## Task brief
With pictures excluded, output exactly the lines that run from the first line of the data below through the line containing "Task: Click the right end of the Elo line".

## Provided records
BEGIN

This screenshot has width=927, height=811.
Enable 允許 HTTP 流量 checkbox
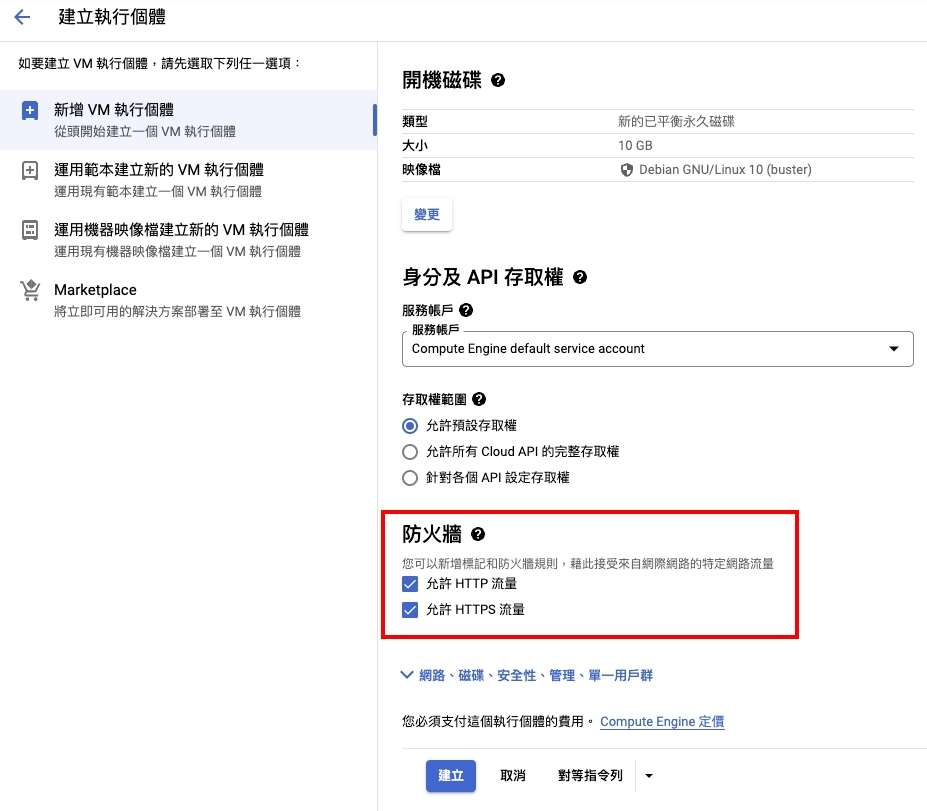tap(410, 584)
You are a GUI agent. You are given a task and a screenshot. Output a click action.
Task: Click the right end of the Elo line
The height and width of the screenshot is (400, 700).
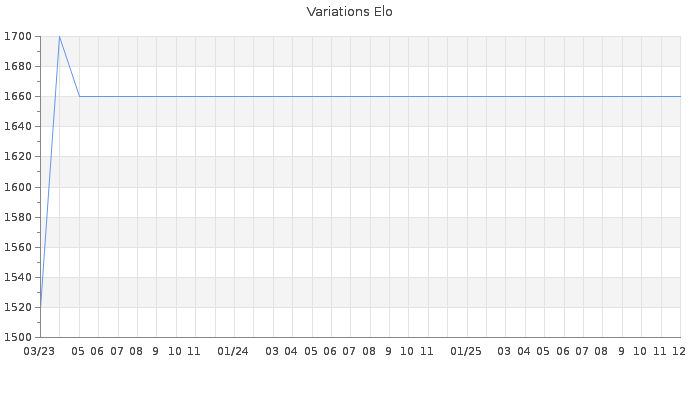click(x=679, y=97)
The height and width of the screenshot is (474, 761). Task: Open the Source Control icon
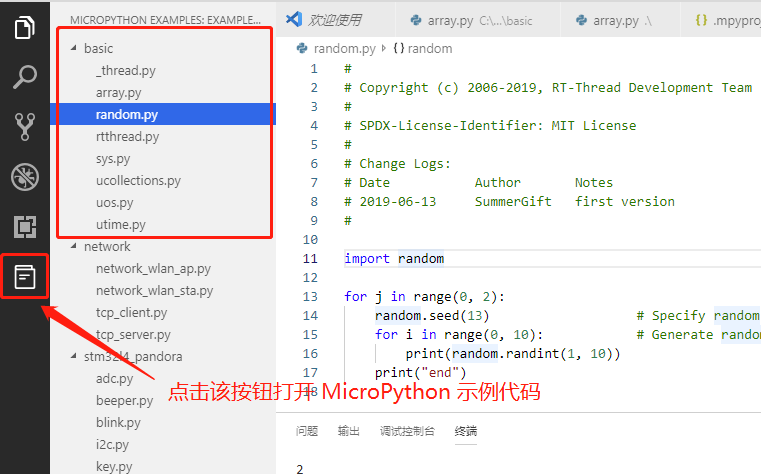pyautogui.click(x=25, y=127)
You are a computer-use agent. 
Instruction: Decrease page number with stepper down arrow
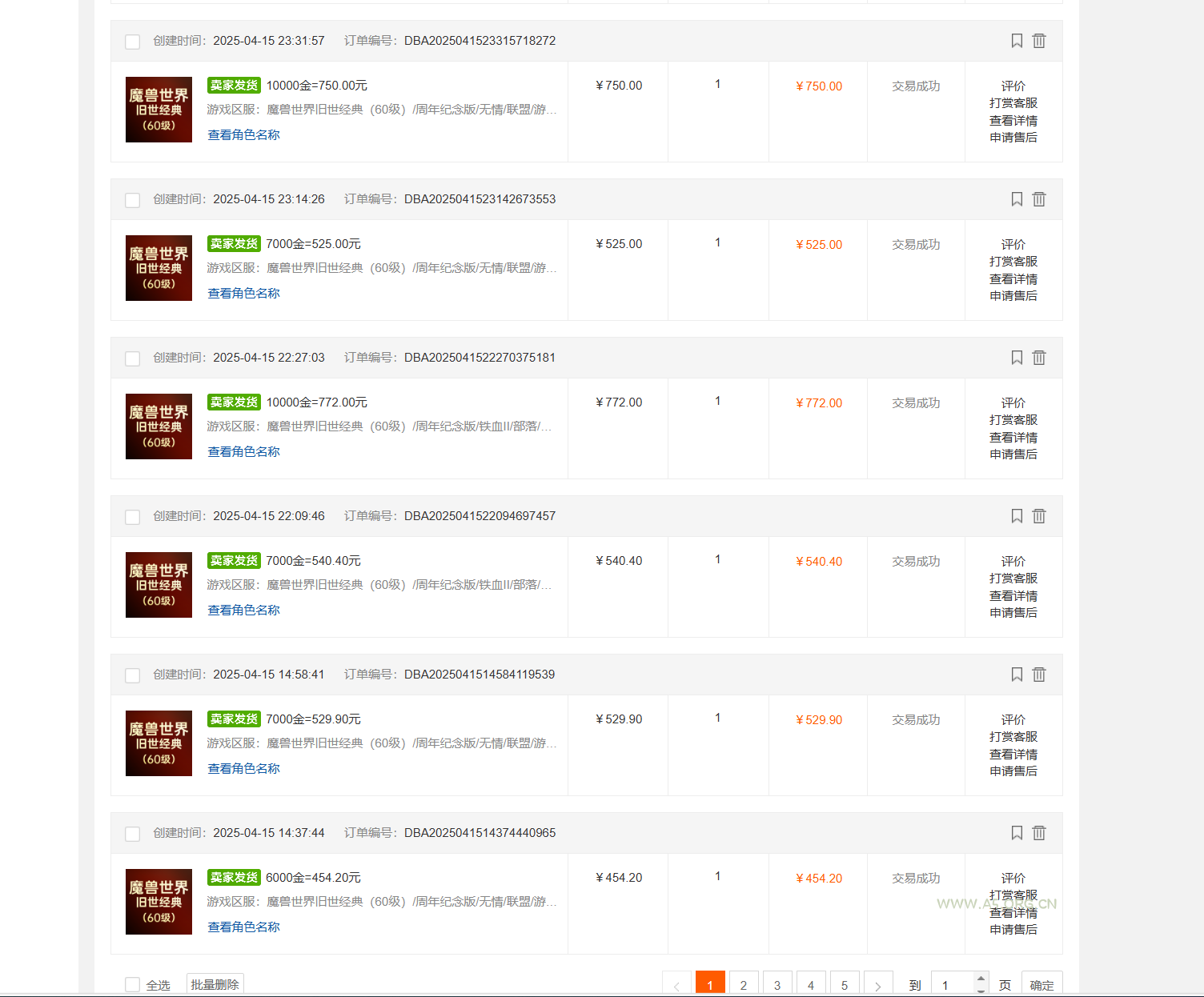[x=981, y=991]
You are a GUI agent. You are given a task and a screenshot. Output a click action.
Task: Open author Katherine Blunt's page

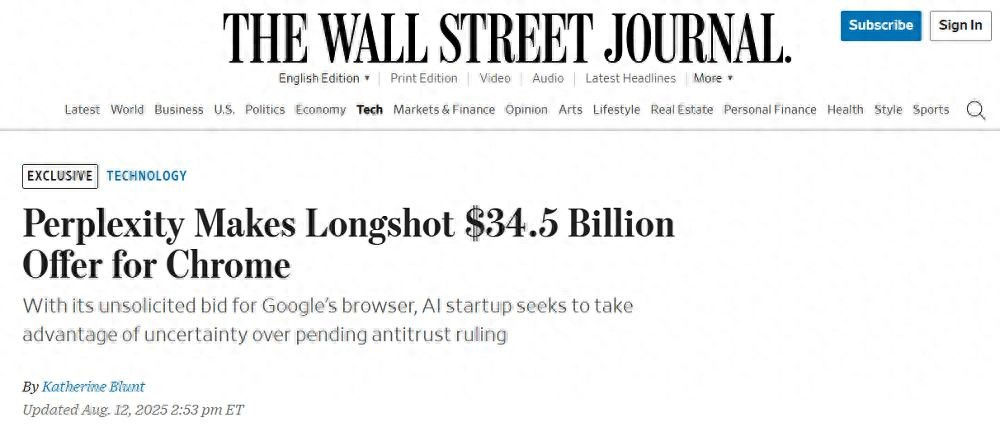click(x=92, y=386)
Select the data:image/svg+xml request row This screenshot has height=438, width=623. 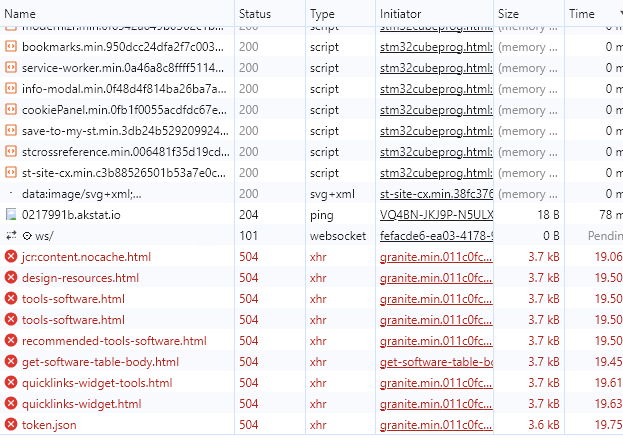coord(85,194)
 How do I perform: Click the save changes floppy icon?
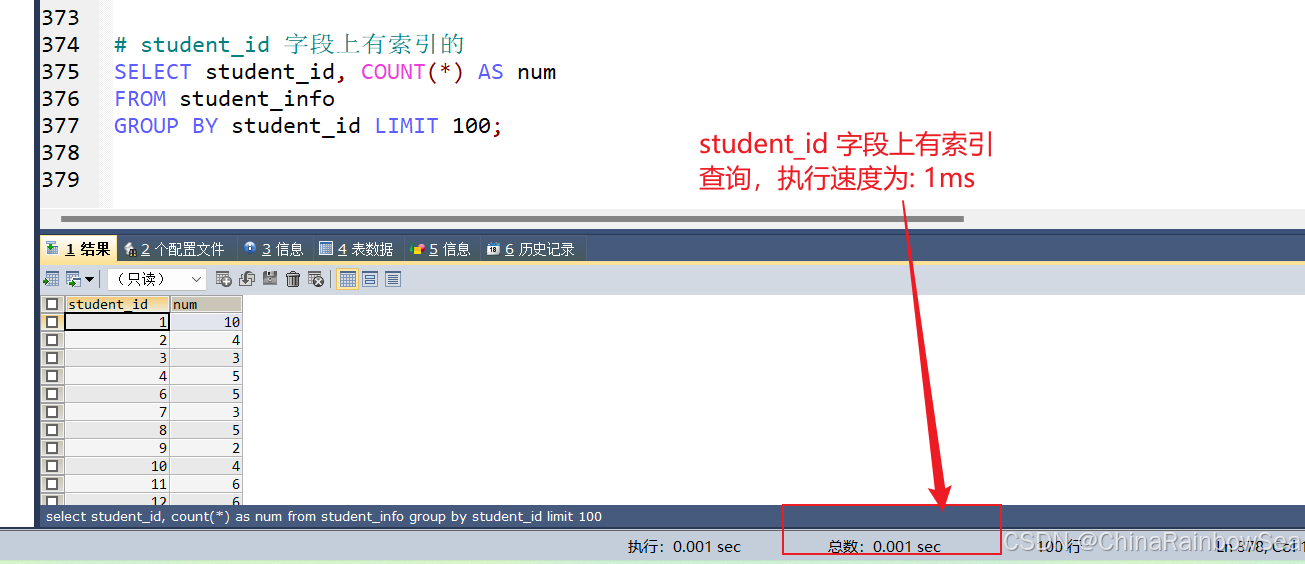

END

## Solution
This screenshot has width=927, height=811.
Enable 允許 HTTP 流量 checkbox
tap(410, 584)
You are a GUI agent. You are given a task and a screenshot. Output a click action.
Task: Click the right end of the Elo line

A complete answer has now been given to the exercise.